Within this listing, how many lines include the word "status"? Only the number should be given.

__________________________________________________

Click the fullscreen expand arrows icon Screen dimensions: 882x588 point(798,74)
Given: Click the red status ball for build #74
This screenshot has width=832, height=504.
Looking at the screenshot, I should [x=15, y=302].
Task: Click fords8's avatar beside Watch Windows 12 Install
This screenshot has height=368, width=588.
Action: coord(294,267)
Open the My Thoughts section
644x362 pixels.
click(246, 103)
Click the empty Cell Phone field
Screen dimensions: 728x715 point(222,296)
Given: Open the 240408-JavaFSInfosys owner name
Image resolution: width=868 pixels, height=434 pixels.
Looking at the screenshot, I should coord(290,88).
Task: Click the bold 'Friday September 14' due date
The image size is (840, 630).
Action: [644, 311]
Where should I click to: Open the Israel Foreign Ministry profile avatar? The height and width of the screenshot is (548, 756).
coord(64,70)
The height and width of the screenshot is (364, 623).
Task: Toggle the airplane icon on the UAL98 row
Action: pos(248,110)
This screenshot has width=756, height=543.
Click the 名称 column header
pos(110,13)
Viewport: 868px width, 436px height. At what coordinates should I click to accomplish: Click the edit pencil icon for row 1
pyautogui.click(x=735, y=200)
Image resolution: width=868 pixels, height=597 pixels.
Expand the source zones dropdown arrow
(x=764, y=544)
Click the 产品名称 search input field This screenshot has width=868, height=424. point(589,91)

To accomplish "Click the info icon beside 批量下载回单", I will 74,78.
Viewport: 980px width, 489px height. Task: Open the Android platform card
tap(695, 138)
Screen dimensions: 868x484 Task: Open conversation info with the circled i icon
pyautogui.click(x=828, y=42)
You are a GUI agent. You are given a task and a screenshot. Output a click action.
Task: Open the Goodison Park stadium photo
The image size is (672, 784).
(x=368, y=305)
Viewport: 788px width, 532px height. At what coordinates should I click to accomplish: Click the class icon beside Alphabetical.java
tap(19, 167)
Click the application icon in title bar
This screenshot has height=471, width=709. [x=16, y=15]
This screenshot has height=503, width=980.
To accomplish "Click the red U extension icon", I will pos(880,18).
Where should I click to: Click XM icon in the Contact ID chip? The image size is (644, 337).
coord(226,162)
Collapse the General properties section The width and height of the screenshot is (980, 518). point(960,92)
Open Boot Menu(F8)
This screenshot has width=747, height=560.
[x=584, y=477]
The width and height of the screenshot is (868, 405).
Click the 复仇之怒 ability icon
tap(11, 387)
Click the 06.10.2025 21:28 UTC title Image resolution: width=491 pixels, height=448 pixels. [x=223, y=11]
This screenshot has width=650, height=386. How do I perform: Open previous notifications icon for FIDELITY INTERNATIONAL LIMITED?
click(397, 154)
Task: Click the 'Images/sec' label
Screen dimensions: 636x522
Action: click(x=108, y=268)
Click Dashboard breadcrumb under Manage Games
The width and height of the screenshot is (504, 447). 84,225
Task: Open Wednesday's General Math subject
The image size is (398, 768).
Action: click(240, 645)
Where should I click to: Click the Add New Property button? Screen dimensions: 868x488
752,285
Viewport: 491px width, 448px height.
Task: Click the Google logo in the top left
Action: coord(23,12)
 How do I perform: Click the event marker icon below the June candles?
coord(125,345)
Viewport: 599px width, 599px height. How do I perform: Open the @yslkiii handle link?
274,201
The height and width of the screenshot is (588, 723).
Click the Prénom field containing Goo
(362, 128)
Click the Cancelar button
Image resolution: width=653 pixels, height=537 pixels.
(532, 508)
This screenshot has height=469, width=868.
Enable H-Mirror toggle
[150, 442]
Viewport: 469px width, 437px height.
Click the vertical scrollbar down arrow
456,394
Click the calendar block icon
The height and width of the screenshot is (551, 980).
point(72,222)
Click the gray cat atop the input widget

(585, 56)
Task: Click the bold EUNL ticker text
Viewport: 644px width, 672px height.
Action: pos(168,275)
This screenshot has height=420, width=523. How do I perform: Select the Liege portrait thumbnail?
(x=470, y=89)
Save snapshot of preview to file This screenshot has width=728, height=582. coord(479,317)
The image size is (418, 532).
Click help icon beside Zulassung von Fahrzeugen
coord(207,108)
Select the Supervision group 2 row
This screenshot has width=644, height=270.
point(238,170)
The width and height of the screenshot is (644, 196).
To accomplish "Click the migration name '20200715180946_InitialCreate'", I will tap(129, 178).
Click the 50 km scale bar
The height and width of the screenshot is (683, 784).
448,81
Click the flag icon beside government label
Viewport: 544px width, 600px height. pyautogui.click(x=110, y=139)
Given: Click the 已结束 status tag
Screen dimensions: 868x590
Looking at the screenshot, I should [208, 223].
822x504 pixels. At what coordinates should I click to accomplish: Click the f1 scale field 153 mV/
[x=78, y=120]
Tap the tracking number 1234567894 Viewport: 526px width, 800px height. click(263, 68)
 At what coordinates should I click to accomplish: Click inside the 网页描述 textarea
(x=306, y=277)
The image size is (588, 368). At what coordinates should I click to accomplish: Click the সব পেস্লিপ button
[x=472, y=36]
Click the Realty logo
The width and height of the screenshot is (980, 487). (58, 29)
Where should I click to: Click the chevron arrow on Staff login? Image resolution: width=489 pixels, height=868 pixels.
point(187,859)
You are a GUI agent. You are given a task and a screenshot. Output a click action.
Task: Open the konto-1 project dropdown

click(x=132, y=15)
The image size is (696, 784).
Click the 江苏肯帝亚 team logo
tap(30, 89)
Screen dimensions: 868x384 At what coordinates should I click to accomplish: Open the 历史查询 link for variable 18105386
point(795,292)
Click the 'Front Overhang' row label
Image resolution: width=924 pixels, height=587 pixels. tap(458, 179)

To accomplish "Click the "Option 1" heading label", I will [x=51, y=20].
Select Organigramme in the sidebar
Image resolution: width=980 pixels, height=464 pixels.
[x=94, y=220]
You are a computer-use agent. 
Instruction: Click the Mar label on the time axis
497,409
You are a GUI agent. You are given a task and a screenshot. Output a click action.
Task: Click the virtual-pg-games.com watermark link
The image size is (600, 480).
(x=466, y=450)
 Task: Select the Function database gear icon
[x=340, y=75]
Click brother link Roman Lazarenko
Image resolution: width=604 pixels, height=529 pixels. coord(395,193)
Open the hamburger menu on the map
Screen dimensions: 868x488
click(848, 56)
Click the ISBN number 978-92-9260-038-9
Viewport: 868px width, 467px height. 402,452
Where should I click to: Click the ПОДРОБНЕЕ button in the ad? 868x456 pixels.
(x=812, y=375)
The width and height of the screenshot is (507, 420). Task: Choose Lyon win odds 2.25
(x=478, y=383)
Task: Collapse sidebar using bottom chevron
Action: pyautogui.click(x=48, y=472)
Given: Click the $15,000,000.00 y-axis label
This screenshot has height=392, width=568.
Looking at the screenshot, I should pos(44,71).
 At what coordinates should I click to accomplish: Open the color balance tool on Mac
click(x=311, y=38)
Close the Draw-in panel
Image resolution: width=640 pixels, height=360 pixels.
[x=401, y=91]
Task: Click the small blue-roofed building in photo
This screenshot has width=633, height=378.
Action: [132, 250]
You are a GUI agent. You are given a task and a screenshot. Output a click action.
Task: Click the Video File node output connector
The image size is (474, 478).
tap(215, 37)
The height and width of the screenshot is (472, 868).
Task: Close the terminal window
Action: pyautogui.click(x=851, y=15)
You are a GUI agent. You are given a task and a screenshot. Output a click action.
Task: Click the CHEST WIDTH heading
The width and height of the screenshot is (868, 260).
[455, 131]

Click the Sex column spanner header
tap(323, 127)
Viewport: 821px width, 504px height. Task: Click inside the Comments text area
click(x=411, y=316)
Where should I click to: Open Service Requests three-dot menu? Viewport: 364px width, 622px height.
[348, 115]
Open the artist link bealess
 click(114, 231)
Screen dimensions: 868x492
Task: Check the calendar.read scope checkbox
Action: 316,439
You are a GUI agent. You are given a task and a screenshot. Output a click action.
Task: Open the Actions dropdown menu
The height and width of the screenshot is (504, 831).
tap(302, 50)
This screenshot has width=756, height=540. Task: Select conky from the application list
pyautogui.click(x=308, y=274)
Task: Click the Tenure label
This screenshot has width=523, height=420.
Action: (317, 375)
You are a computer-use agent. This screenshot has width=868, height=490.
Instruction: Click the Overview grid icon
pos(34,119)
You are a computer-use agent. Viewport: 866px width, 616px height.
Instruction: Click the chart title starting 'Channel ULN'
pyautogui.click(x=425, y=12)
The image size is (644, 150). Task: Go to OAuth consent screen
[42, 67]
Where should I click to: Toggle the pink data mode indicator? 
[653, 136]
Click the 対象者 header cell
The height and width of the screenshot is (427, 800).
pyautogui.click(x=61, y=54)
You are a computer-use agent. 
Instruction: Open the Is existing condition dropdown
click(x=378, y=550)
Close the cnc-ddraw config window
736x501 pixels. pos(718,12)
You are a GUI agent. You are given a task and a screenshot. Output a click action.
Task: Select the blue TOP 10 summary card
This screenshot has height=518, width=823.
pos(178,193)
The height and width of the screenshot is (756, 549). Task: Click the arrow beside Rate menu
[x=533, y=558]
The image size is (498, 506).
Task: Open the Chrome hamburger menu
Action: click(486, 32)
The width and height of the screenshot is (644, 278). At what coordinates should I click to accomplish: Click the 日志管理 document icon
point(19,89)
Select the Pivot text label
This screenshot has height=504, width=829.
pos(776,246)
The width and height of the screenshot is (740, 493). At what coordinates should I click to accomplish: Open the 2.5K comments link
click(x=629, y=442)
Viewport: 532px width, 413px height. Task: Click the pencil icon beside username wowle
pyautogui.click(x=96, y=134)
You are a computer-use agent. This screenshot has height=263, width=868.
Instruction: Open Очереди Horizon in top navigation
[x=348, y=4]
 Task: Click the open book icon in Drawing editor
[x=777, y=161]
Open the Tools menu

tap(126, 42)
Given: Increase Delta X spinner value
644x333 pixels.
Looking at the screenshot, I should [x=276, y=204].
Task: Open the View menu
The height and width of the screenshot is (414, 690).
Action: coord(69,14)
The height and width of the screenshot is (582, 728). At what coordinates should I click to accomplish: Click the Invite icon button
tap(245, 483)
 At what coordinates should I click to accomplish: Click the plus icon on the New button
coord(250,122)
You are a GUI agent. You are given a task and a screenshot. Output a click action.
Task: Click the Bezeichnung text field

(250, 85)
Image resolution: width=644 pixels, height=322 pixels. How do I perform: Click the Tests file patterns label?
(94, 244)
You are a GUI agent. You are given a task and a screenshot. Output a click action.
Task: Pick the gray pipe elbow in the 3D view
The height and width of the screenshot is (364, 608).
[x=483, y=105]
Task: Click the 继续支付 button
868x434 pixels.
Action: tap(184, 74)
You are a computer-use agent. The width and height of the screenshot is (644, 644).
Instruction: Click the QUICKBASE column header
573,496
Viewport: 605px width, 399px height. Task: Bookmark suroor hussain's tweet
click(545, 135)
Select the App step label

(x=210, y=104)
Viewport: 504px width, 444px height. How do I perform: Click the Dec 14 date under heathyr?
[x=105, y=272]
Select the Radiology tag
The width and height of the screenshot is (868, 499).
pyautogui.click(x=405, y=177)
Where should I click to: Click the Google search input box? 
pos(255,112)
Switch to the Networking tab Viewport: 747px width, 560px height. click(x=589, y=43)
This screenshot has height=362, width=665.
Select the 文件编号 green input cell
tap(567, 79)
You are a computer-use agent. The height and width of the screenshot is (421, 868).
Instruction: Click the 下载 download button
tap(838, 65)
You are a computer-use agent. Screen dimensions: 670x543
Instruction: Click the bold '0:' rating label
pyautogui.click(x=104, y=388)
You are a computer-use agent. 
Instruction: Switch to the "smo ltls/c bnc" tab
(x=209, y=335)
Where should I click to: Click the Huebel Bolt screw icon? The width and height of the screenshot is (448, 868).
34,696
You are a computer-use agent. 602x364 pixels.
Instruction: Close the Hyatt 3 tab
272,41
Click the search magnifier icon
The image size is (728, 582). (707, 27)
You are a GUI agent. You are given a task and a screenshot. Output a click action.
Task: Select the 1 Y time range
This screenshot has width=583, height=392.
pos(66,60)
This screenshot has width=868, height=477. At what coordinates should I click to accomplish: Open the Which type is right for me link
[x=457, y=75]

__________________________________________________

SOLUTION TO THIS PROBLEM:
2